* [Linux-ia64] gcc won't inline function returning struct?
@ 2001-10-31 21:39 Bdale Garbee
2001-10-31 22:23 ` Jim Wilson
` (4 more replies)
0 siblings, 5 replies; 6+ messages in thread
From: Bdale Garbee @ 2001-10-31 21:39 UTC (permalink / raw)
To: linux-ia64
I'm playing around with Thomas Sailer's user space soundcard modems for use
on amateur radio links. One of the things he includes is a small library of
complex math functions intended to be used inline. The way this is coded is
to create a .h file with the gcc "magic" use of extern and inline, like so:
typedef struct {
float re, im;
} complex;
/*
* Complex multiplication.
*/
extern __inline__ complex cmul(complex x, complex y)
{
complex z;
z.re = x.re * y.re - x.im * y.im;
z.im = x.re * y.im + x.im * y.re;
return z;
}
A couple of C source files in the same directory include the header containing
this code, and are aggregated into a .a that an application in an adjacent
directory links against later in the build process.

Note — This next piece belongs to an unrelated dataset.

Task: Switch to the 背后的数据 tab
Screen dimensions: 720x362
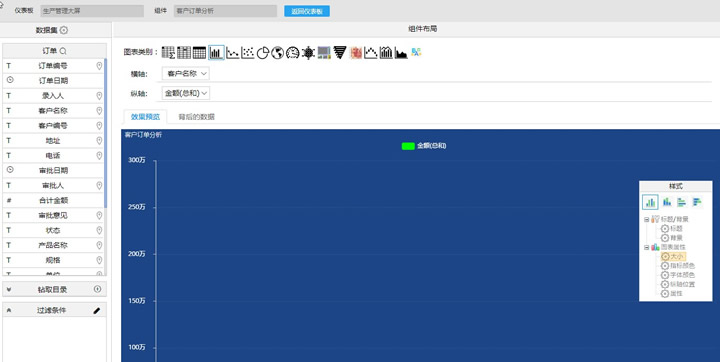Action: 197,117
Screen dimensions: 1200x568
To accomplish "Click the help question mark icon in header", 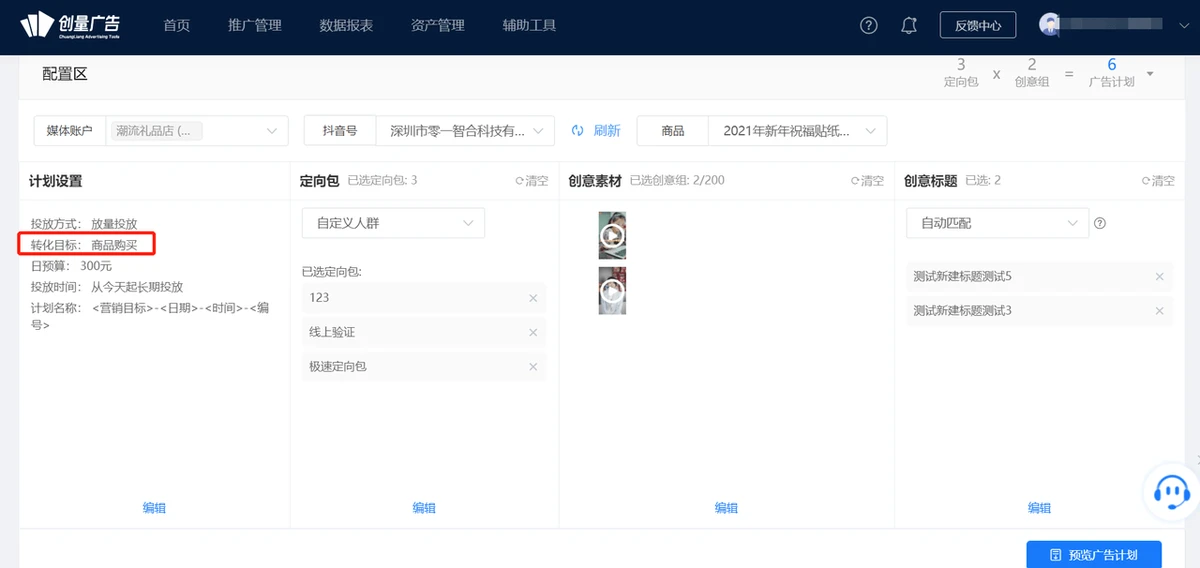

On my Pentium laptop running Debian with a 2.95.4 compiler, this builds and
runs fine. On my Itanium system running Debian with everyone's favorite 2.96
plus lots of patches, the above function fails to inline with the complaint
complex.h: In function `cmul':
complex.h:14: warning: inline functions not supported for this
return value type
when I add a -Winline. I get the same complaint with gcc-3.0. The effect of
this is that since the function isn't inlined it's left as an extern, and the
linker can't find it when it tries to link the application against this lib
later in the build.
So, my question. Why does the ia64 gcc not handle this when the i386 gcc
likes it just fine? That's way beyond my toolchain knowledge right now...
Bdale
^ permalink raw reply [flat|nested] 6+ messages in thread
* Re: [Linux-ia64] gcc won't inline function returning struct?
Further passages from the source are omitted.